Monday, April 19, 2010

White Mushroom Saute

Material:
3 tablespoons cooking oil
2 cloves garlic, thinly sliced
5 pcs red onion, thinly sliced
250 gr white oyster mushrooms, chopped 2
100 grams of meat, thinly sliced length
1 teaspoon cornstarch
150 g carrots, peeled and sliced diagonal
100 ml water
2 trees green onion, cut into 3 cm
1 tbsp oyster sauce
2 tsp light soy sauce
1 / 2 teaspoon pepper
1 teaspoon salt
1 tablespoon cornstarch, melted with a little water

Method:
1. Marinate meat has with pepper, salt, cornstarch until blended.
2. Heat the oil, saute onion, garlic until fragrant, put the meat has, cooked until the meat changes color.
3. Enter the carrots, water, green onion, oyster sauce, soy sauce, pepper, salt, and cook until carrots are tender.
4. Enter oyster mushrooms, stir, then add cornstarch solution and stir well.

source

Pumpkin Banana Compote

Material:
5 pcs old kepok banana, peeled, cut aslant
300 grams pumpkin, peeled, cut into 2 x 2 x 2 cm
150 gr to and fro, thinly sliced length
250 ml water
2 pandan leaves lbr
500 ml coconut milk
250 gr sugar
½ teaspoon salt


How to Make:
1. Boil water, pandan leaves and ½ part sugar to boiling. Enter pumpkins, bananas, and to and fro.
2. After all ingredients cooked, put milk and sugar, stirring occasionally.
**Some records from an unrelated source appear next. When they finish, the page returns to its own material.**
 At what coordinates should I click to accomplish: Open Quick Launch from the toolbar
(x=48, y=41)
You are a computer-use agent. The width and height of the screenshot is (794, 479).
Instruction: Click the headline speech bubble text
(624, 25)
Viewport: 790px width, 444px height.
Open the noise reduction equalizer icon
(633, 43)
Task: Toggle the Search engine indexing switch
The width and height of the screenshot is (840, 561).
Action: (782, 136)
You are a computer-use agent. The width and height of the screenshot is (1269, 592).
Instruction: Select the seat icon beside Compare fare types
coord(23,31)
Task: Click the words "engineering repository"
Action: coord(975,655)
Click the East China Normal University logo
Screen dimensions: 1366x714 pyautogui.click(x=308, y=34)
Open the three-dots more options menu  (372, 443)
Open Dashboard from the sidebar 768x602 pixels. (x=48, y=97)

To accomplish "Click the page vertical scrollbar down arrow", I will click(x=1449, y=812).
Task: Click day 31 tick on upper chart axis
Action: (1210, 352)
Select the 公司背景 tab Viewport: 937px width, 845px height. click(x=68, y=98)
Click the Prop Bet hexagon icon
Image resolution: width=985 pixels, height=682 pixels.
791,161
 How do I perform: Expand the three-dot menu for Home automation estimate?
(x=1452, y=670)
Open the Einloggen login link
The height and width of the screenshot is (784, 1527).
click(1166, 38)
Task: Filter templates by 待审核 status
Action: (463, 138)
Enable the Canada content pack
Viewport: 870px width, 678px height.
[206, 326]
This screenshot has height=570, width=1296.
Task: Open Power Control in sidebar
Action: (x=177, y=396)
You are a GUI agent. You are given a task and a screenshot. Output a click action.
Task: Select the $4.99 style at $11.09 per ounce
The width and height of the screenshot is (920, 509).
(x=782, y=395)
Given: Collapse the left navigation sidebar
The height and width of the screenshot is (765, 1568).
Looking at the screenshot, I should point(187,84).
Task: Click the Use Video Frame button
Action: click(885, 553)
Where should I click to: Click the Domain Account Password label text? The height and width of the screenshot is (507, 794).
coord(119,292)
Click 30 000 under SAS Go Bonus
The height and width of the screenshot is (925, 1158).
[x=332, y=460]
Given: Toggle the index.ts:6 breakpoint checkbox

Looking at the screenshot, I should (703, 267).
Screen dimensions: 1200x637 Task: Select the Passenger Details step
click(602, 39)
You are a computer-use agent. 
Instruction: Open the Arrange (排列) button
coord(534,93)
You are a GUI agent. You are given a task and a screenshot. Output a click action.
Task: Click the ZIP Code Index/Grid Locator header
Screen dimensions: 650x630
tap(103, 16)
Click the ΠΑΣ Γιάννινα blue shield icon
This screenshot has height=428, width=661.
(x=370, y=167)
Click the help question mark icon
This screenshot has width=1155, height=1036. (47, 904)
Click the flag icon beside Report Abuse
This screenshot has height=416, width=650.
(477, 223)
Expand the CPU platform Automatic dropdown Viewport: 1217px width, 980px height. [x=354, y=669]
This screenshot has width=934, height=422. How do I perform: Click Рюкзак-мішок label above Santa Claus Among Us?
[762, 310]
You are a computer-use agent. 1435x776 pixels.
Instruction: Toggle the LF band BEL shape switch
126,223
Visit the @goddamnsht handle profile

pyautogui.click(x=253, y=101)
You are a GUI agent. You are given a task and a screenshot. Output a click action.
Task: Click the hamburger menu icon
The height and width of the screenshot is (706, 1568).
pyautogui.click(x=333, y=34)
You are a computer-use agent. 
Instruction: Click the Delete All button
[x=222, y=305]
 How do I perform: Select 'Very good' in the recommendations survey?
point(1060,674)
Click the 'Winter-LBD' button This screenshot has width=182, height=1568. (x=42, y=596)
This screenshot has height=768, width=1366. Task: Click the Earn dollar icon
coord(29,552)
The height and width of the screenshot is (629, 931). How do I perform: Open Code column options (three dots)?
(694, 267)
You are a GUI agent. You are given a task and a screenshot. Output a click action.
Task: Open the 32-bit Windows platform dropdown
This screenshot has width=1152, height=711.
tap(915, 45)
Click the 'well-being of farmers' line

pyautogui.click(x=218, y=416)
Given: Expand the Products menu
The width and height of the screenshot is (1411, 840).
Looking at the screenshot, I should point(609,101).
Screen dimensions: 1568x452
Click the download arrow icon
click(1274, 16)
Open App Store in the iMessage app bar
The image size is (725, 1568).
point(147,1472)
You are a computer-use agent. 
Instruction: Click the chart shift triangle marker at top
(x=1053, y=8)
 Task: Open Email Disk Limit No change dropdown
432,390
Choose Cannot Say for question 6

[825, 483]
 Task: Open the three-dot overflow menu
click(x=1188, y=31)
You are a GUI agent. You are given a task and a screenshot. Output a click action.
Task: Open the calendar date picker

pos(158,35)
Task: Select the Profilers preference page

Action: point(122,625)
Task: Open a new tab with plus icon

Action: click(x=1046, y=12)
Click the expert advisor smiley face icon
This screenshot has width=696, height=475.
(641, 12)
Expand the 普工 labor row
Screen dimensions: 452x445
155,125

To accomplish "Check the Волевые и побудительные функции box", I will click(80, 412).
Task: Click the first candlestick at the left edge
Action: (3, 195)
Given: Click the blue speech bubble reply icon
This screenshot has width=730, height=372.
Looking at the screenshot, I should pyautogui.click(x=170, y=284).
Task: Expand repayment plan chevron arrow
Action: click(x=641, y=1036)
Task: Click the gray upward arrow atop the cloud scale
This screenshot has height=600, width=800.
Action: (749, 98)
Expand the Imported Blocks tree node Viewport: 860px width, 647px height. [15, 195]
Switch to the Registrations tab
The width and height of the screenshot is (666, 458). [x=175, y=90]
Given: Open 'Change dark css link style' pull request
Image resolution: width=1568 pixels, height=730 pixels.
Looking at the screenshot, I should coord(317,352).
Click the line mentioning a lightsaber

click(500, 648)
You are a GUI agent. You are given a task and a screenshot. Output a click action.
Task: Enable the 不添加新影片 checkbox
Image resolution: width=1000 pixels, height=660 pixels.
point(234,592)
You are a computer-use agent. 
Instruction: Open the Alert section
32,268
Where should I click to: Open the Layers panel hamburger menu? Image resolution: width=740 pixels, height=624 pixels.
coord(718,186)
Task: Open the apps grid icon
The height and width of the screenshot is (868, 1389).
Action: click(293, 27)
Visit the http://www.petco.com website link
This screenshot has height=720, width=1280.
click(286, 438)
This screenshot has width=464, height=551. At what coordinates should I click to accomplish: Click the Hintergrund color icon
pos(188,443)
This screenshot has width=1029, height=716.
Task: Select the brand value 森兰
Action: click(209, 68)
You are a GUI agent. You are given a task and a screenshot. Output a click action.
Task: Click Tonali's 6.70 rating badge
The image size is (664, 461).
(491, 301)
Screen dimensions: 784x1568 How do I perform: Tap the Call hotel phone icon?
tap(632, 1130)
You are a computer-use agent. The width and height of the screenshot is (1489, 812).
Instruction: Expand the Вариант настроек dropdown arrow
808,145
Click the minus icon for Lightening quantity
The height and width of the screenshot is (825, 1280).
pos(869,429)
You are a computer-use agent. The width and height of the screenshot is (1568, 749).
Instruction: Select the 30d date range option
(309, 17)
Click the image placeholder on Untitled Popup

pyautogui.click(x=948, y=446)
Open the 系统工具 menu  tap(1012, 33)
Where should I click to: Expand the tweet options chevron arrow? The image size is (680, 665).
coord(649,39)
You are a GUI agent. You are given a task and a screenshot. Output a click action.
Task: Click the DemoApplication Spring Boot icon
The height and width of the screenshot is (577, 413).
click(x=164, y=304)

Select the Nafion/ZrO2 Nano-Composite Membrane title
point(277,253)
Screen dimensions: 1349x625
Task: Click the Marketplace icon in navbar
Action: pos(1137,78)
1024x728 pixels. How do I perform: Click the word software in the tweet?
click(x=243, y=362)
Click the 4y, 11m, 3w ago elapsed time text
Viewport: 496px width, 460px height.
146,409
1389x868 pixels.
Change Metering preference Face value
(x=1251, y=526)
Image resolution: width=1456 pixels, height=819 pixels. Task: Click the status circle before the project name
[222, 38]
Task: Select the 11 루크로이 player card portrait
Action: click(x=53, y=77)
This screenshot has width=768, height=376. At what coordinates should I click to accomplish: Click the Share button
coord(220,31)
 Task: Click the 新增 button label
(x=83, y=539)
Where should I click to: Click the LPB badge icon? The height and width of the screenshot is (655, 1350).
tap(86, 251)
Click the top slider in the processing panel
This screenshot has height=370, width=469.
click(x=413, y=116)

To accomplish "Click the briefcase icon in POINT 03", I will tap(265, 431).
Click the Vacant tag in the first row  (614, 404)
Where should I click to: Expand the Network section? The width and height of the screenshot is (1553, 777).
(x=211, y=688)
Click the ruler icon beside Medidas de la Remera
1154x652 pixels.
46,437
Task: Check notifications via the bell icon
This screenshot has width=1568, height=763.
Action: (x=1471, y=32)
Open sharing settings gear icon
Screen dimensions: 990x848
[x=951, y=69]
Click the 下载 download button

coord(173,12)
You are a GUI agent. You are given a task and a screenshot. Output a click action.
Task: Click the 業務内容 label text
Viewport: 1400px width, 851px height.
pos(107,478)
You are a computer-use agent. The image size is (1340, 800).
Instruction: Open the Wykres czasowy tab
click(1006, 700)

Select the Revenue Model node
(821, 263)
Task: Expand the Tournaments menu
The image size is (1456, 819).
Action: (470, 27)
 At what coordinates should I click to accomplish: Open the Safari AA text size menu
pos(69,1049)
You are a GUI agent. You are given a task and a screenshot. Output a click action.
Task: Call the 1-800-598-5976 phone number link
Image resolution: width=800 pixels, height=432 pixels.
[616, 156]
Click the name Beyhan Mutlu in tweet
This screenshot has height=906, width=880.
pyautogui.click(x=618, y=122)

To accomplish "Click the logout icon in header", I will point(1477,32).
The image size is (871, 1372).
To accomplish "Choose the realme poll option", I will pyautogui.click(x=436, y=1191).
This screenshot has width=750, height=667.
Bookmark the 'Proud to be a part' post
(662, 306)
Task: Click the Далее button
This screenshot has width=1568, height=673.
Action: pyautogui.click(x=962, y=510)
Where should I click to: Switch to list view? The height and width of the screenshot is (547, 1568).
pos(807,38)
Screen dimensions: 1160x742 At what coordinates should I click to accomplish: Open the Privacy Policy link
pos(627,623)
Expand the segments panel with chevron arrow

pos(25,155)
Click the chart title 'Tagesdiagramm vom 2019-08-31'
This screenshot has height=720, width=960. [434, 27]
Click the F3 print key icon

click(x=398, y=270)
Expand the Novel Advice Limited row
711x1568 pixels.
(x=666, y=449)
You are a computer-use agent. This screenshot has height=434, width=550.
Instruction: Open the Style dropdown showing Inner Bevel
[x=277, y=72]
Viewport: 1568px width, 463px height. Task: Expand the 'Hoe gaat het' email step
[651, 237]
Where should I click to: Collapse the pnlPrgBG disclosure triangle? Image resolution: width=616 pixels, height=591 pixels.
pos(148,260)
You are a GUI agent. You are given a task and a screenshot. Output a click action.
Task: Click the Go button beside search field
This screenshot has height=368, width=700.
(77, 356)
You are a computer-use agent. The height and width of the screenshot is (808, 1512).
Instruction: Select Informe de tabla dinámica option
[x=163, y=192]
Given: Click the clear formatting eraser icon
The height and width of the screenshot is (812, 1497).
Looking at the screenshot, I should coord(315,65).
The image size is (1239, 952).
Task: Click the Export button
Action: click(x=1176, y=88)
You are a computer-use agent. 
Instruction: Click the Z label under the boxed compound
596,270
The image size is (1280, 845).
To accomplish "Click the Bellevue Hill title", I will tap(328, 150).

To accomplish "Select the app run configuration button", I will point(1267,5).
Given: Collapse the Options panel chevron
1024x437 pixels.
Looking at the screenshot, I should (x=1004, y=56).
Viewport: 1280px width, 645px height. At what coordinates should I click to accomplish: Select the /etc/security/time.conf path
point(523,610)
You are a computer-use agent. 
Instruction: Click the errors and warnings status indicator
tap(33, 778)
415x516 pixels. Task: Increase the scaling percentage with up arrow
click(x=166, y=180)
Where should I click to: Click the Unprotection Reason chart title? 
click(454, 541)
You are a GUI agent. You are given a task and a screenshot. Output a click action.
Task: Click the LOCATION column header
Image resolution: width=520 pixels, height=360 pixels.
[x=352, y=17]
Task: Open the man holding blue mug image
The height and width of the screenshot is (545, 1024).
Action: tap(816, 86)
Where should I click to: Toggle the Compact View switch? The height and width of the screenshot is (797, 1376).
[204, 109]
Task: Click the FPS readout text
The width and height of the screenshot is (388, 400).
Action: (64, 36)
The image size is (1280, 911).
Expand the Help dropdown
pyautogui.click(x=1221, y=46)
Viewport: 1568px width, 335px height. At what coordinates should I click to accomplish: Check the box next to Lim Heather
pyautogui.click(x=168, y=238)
Keep the coconut milk is not broken.
3. Serve cold.

For 6 people

source

Sunday, April 11, 2010

Tofu Triangle

Material:
600 gr white out, puree
Btr 2 eggs, beaten off
150 gr shrimp, peeled, crushed
75 g carrots, cut into small boxes
2 tablespoons cornstarch
1 tbsp fish sauce
1 teaspoon salt
1 / 2 tsp pepper powder
2 cloves garlic, crushed

Coatings:
2 LBR curd, soaked

Sauce Ingredients:
75 grams fried peanuts
2 pcs red chili
4 pcs red onion
2 cloves garlic
1 teaspoon salt
200 ml of water
1 teaspoon brown sugar
2 pcs lemon, take the water

How to Make:
1. Stir to mix ingredients rolade, set aside.
2. Cover mold with curd triangles, pour the mixture rolade, cover with curd again until closed flat, steam for 30 minutes.
3. Make sauce: fried peanut puree, chili, onion and garlic, saute until fragrant, add water, sugar and salt. Stir until bubbling. Lift, enter the lime juice and stir well.
4. Rolade Fry until browned, cut into pieces, serve with sauce.